Solutions have been elusive.
It was the first UPL complaint against Dick Berry. Four years later, in 1996, Jim Marlar--by then a Bankruptcy Court judge--ordered Berry to take the word "Law" out of his business name, then called People's Law.

Berry renamed it People's Paralegal.
In October 1994, a new federal law acknowledged the need for low-cost legal services by recognizing "petition preparers" as a bona fide part of the system. At the same time, the new law spelled out a system of accountability for document preparers.

Some members of Congress considered it a consumer-protection measure; naysayers called it a thinly veiled attempt to protect attorneys by allowing stiff fines--up to $500 per violation--against errant document preparers.

Trustees around the nation soon persuaded judges to limit preparers' fees, and recommended fines for violating the new requirements. Many trustees interpreted the law to mean document-preparation firms may provide a typing service, but everything else constitutes the practice of law.

Shortly after the 1994 law took effect, the U.S. trustee's Phoenix office sent explanatory fliers to area document-preparation firms and others.

In 1995, the Arizona Legislature attempted to resurrect the state's UPL statute, making it a felony for nonlawyers to perform legal work, with certain exceptions. The bill passed the state Senate, but died in the House. It failed despite--or perhaps because of--an intense lobbying effort by the state Bar of Arizona and other pro-lawyer groups.

"Part of our problem is the Legislature hates us," state bar special services counsel Lynda Shely told a seminar last month. Shely often responds to UPL complaints, usually with a tone of resignation.

"As you know, regrettably," she wrote to one complainant last year, "the state bar will not be able to do much with the information that we receive, other than to add you to our ever-increasing UPL files."

Chapter 13 trustee Russell Brown points out that Arizonans who sell hay, cut hair, trade horses or do nails must be licensed--but not independent paralegals.

"If a lawyer screws up badly enough, he or she can have his ticket punched, as in suspension or disbarment," Brown says. "If a petition preparer messes up a bankruptcy filing, too bad."

That's true, but the state bar's disciplinary arm is no panacea.
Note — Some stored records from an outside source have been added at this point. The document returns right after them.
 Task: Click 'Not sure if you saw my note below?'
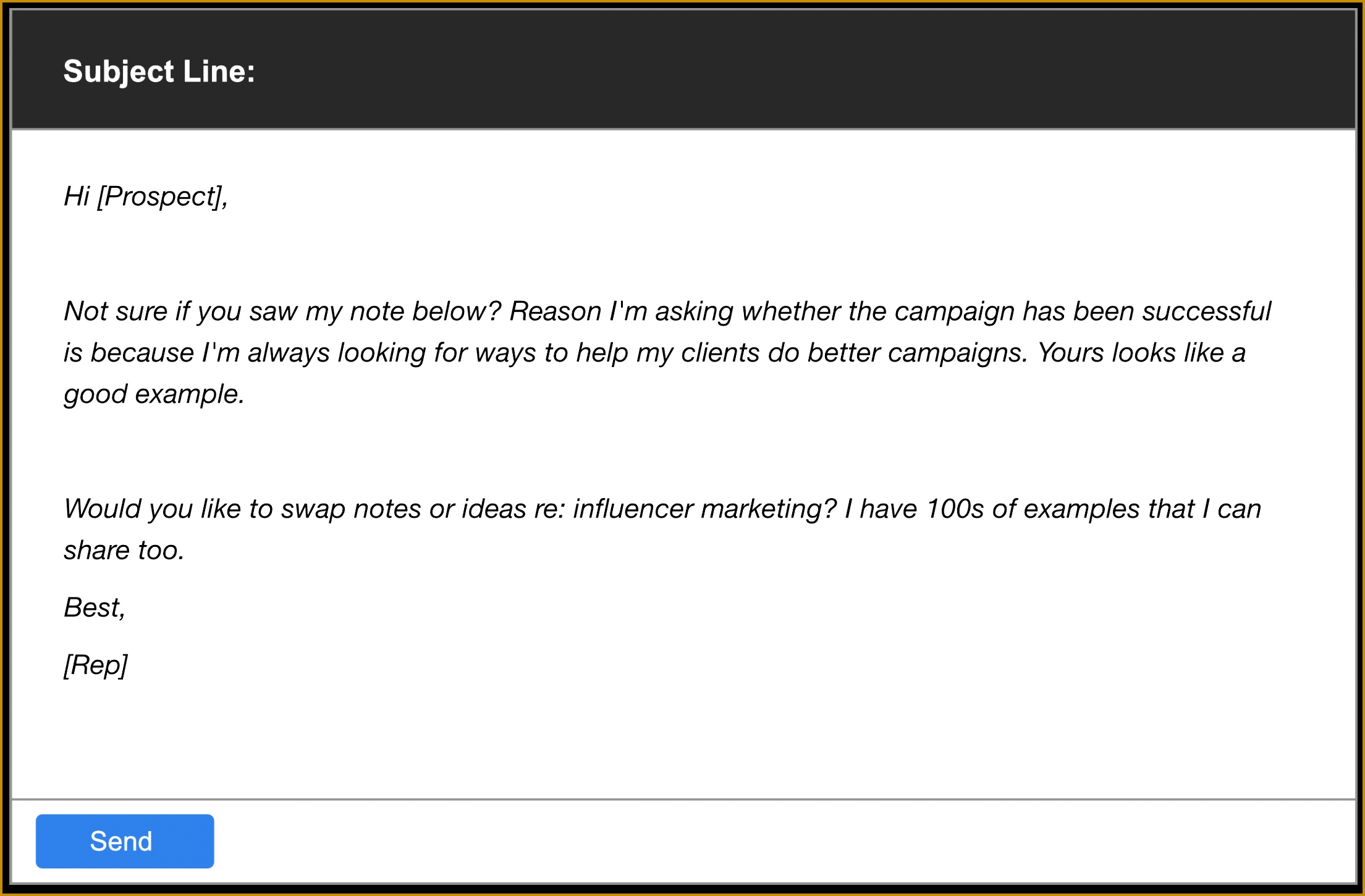[x=282, y=311]
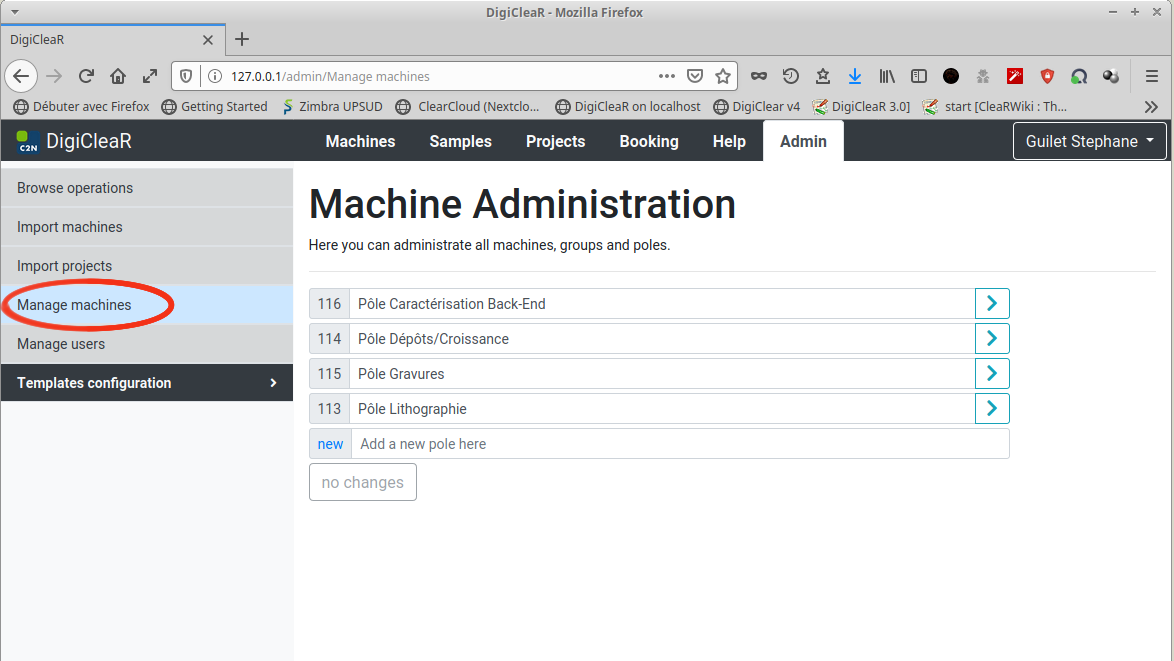1174x661 pixels.
Task: Open the Booking tab
Action: (x=648, y=142)
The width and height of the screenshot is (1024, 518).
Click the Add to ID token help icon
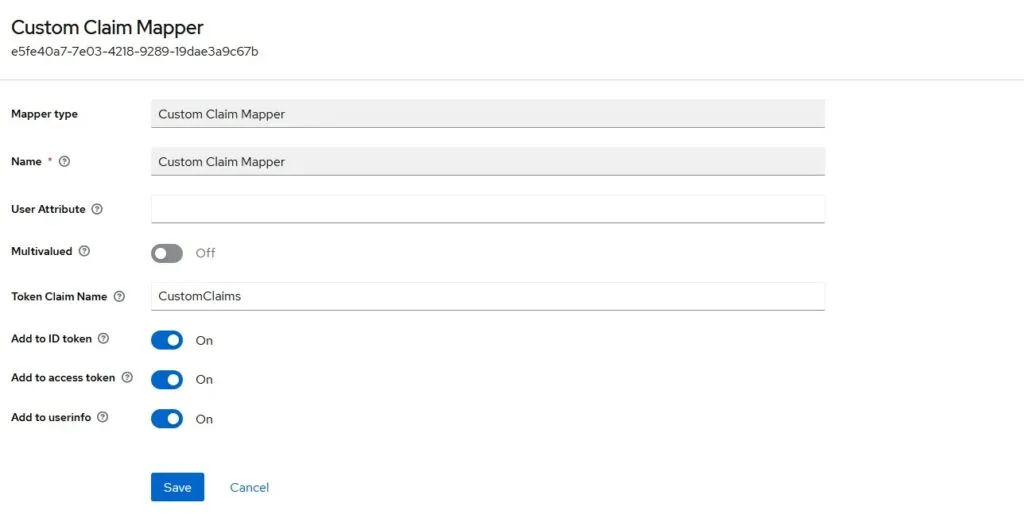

In 1993, a pair of Phoenix law firms took the Chapter 7 bankruptcy market by storm, advertising that clients didn't have to pay them anything up-front ("Debt in the Water," February 2, 1994).

The two "zero-down" firms ran like fast-food restaurants, with speed and volume their prime concerns. But many of their filings--even in boilerplate Chapter 7--contained errors. Worse, the firms intentionally misled their clients about their fees, which were about double those charged by attorneys who demand most or all of their fees before filing.

The firms crumbled in 1995. However, only one zero-down attorney--Michael S. Manning (not the Michael C. Manning who is contesting Governor J. Fife Symington III's bankruptcy)--was disbarred.

Most of the other lawyers landed on their feet, with some finding their way into Dick Berry's sphere.

Berry says he has directed customers toward Michael S. Manning's ex-partner, Hugh Hull--who recently declared his own Chapter 13 bankruptcy. Another practitioner, John Bruno, now works for Fred Taylor.

And J. Murray Zeigler--a slick-talking lawyer whose zero-down work cost debtors unnecessary money and grief--is now an assistant attorney general pursuing delinquent taxpayers for the Arizona Department of Revenue.

People's Paralegal started its rapid ascent a year or so after the zero-down firms crumbled.

"It's not like, if you decide to be a document preparer, that everything in your life has to be crystal-clear, clean and white," Dick Berry testified at an April 7 hearing. "God knows, I wouldn't fit that bill."

On June 18, 1997, I called the telephone number of People's Services, Inc. . . . I asked her if People's Services provided bankruptcy services and she responded that it did.

--From a request for contempt of court against Dick Berry, filed June 18
by the U.S. trustee's office.
It seems to me I ought to order [you] to comply with the injunction. . . . I think that you think that because Fred Taylor can do bankruptcy work, you can do bankruptcy work. I have seen a lot of [People's Paralegal] filings coming in since May 23. If it continues, I will find a way to stop it.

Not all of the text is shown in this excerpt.